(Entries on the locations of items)
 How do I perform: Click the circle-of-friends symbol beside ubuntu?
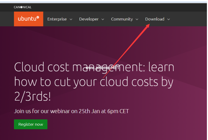(x=38, y=17)
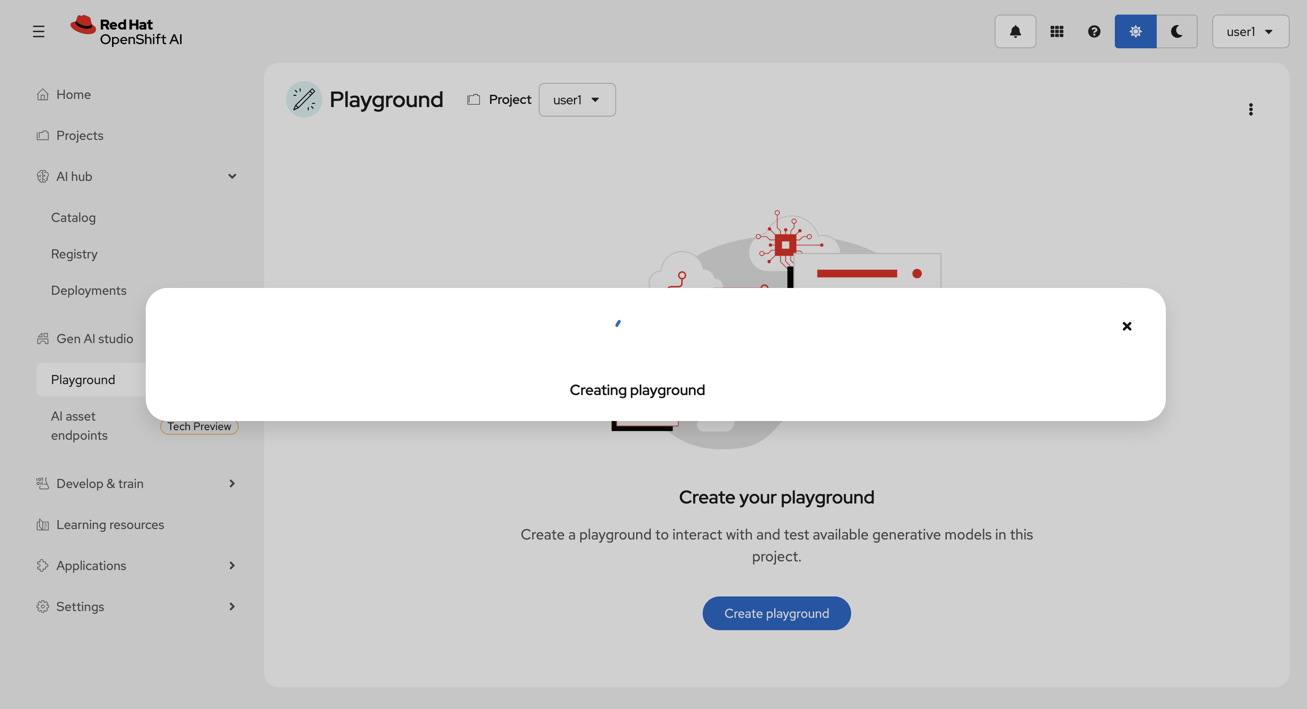Open the help question mark menu
Viewport: 1307px width, 709px height.
pos(1094,31)
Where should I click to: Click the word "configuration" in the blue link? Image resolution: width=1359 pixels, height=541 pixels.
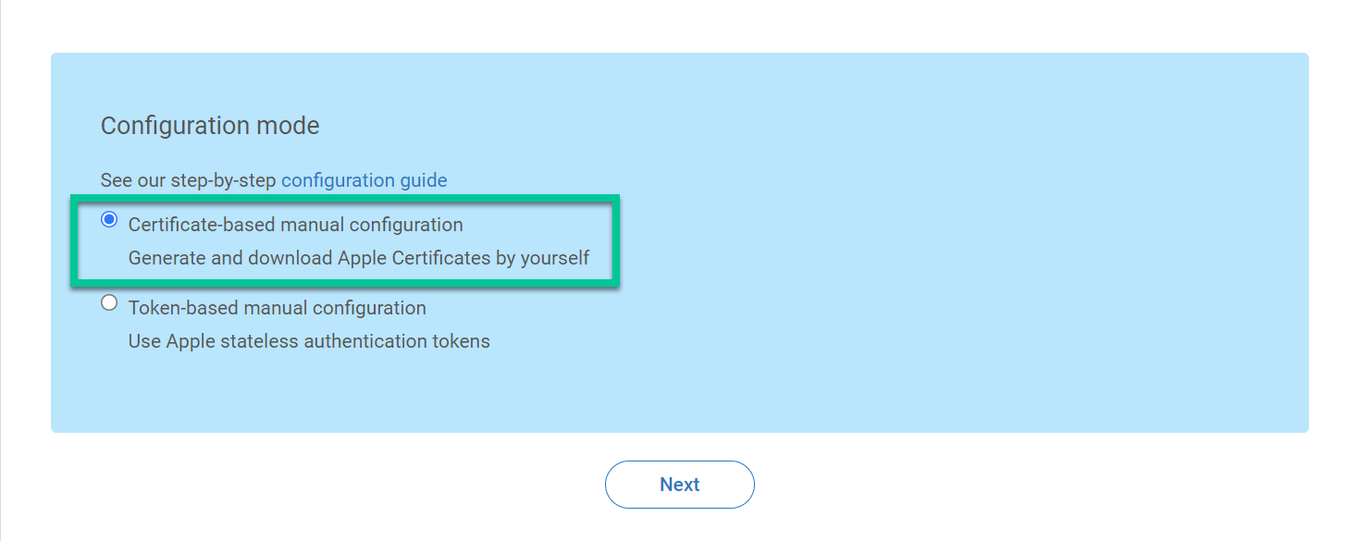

WHAT YOU ARE ASKED TO DO: Reproduce each of the records above word for word, omitting the pictures.

EXERCISE SOLUTION:
 How do I perform: Click the circle-of-friends symbol beside ubuntu?
(x=38, y=17)
Open the help question mark menu
Viewport: 1307px width, 709px height.
pos(1094,31)
Where should I click to: Click the word "configuration" in the blue link? Image resolution: width=1359 pixels, height=541 pixels.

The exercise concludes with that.